The phrase “remorse”, with its religious overtones of repentance of sin and supplication, is apposite here. At the core of the charges against the comrade is a deep irrationality; a notion that Livingstone has blasphemed an eternal verity that can neither be questioned or the subject of contemporary rational debate. Thus, Ken was ‘done’ for violating rule 2.1.8 of the LP constitution which begins “No member of the party shall engage in conduct which in the opinion of the NEC is prejudicial, or in any act which in the opinion of the NEC is grossly detrimental to the party.”

Concretely, Livingstone is charged with making comments that were “likely to prejudice the party by causing dismay among the Jewish community and indeed many supporters and members more generally” and which were judged to be “likely to deeply offend the Jewish community”. Now that is debatable enough in itself – what exactly is this monolithic “Jewish community” and who has canvassed its views plus those of Labour “supporters and members”?

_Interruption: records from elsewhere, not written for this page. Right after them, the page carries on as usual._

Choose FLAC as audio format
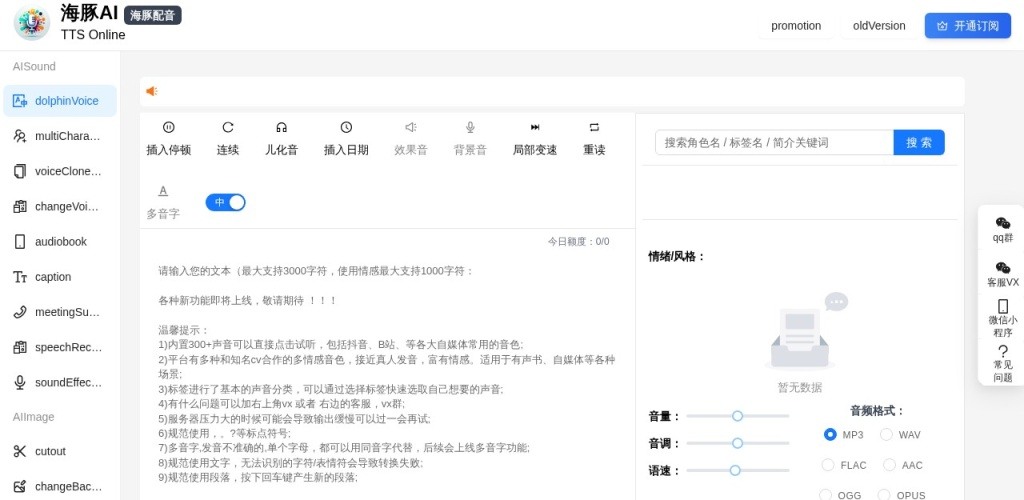Image resolution: width=1024 pixels, height=500 pixels. pyautogui.click(x=828, y=465)
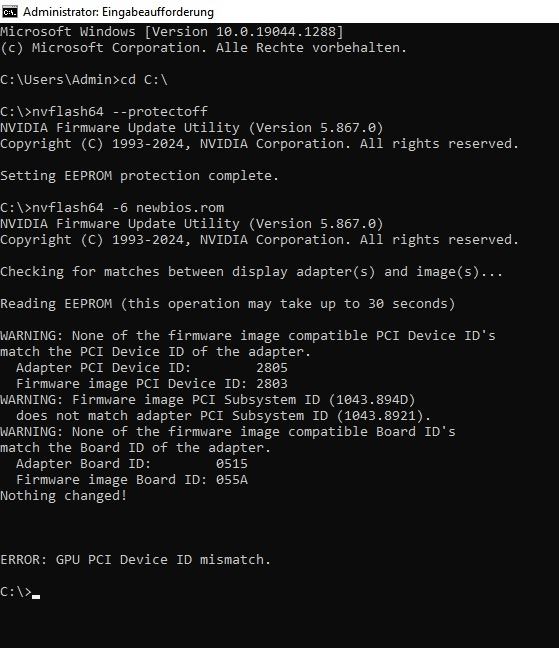The height and width of the screenshot is (648, 559).
Task: Click the Microsoft Windows version line
Action: pyautogui.click(x=172, y=32)
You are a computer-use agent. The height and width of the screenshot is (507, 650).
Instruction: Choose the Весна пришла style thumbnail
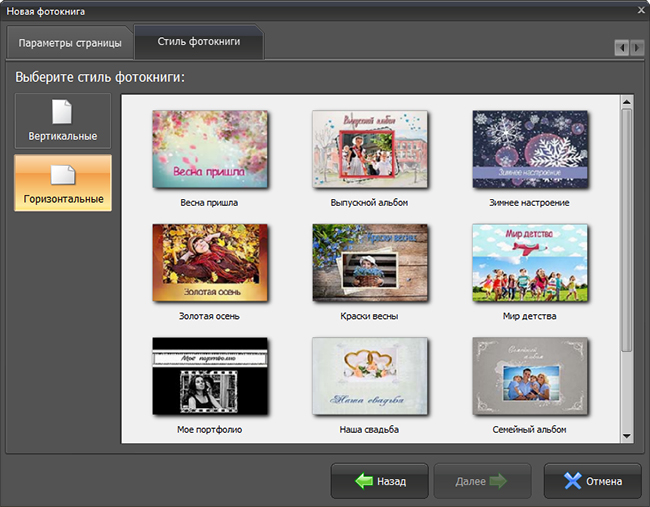pos(210,149)
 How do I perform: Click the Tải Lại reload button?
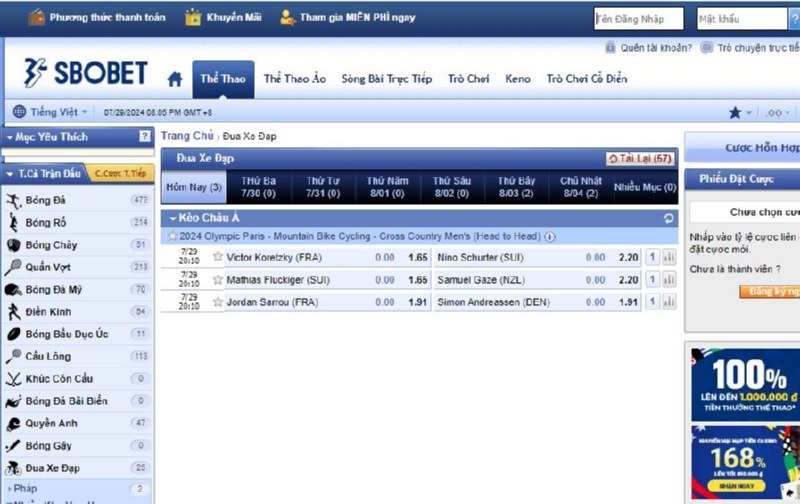coord(640,158)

However, having assumed the views of these social constituencies social, Labour’s general secretary Iain McNicol was perfectly explicit in his letter to Livingstone – referring in a footnote to a Zionist polemic about the relationship between Zionist organisations and the German state in the 1930s – that it would make no difference to the charges if every word that Ken Livingstone utter had been true.

He would still have violated Labour Party rules and jeopardised his membership if his words had been judged to have caused ‘deep offense’ to that mythical, apparently hive-minded “Jewish community” mentioned above.

The small matter of historical truth – the stuff that really happened in the past – doesn’t seem to delay the witch hunters too long when they get the scent of leftwing blood in their snouts.